For a moment, he thought she was going to argue. Then, slowly, she nodded, turning abruptly and beginning her short walk to the door before turning to look at him briefly.
"Thanks, Joe." Her voice was almost a whisper, and then she turned again, going out the door quickly.
Joe watched the door she'd exited thoughtfully. She was stressed about the questioning, the uncertainty--he could understand her fixation on a single problem that she might be able to fix. He looked thoughtfully at the reports, then shook his head, going to B'Elanna's office and sitting uncomfortably in B'Elanna's chair, before turning to her monitor.
"Computer, call up log file on breakdowns in holodeck two. Sort by date."
* * * * *
Tom frowned, checking the computer, but the program had been shut down and stored, so it could not be run again without specific clearance. Engineering clearance. Upper level engineering clearance, the kind they locked down the damned warp core controls with.
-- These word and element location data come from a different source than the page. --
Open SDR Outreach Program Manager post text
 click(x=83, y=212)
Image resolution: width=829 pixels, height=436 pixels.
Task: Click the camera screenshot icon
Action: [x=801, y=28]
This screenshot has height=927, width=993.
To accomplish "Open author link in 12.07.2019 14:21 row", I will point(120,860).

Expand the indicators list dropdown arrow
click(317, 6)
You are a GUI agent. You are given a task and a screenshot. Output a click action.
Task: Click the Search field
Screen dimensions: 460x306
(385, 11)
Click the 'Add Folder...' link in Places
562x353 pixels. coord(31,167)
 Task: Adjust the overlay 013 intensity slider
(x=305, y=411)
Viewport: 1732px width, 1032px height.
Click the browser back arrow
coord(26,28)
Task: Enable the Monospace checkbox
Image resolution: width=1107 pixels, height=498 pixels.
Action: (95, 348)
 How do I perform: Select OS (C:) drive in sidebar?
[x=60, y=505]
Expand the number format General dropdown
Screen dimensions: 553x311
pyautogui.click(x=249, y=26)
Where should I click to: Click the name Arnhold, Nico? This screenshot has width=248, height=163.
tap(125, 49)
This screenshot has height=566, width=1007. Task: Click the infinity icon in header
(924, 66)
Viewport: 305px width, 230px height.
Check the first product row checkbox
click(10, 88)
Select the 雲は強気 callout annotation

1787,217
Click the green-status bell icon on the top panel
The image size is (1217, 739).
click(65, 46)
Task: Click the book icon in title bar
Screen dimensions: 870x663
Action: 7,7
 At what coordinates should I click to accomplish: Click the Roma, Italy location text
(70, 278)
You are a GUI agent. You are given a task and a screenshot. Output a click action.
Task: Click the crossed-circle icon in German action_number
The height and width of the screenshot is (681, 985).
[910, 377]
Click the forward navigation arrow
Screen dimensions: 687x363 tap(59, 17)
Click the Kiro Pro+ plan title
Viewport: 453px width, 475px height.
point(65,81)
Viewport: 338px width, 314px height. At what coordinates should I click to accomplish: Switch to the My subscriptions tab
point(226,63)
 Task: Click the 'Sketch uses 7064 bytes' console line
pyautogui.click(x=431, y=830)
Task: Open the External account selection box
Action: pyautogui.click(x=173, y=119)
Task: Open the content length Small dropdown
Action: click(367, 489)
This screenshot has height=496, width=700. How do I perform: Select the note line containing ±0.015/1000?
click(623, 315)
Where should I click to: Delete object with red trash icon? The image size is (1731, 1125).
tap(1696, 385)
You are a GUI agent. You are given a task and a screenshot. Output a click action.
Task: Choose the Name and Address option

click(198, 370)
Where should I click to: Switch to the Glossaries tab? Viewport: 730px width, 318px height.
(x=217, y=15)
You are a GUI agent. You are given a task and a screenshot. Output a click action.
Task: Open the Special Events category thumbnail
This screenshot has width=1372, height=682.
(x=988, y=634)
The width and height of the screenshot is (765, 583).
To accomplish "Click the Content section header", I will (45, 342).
Obviously, not clearance he had.
What the hell did she think was going to happen, anyway? To shut it down to keep it from being run again made sense if it was coming on randomly, but why the algorithmic clearance to get it on? Dammit, she knew he wanted to look at it, study it--
"Damn."
"Tom?" Ayala was standing by the door, looking uncertain. Tom took a breath.
"I need a few minutes--is there a real difference standing outside my quarters or here?"
Ayala looked thoughtful, then glanced at Dalby, who, characteristically enough, didn't look interested enough to comment either way.
"Only for a few minutes--Lieutenant." The emphasis on rank was clear, and Tom nodded. With gratifying speed, Ayala walked out the holodeck door and Tom watched it slowly close behind him.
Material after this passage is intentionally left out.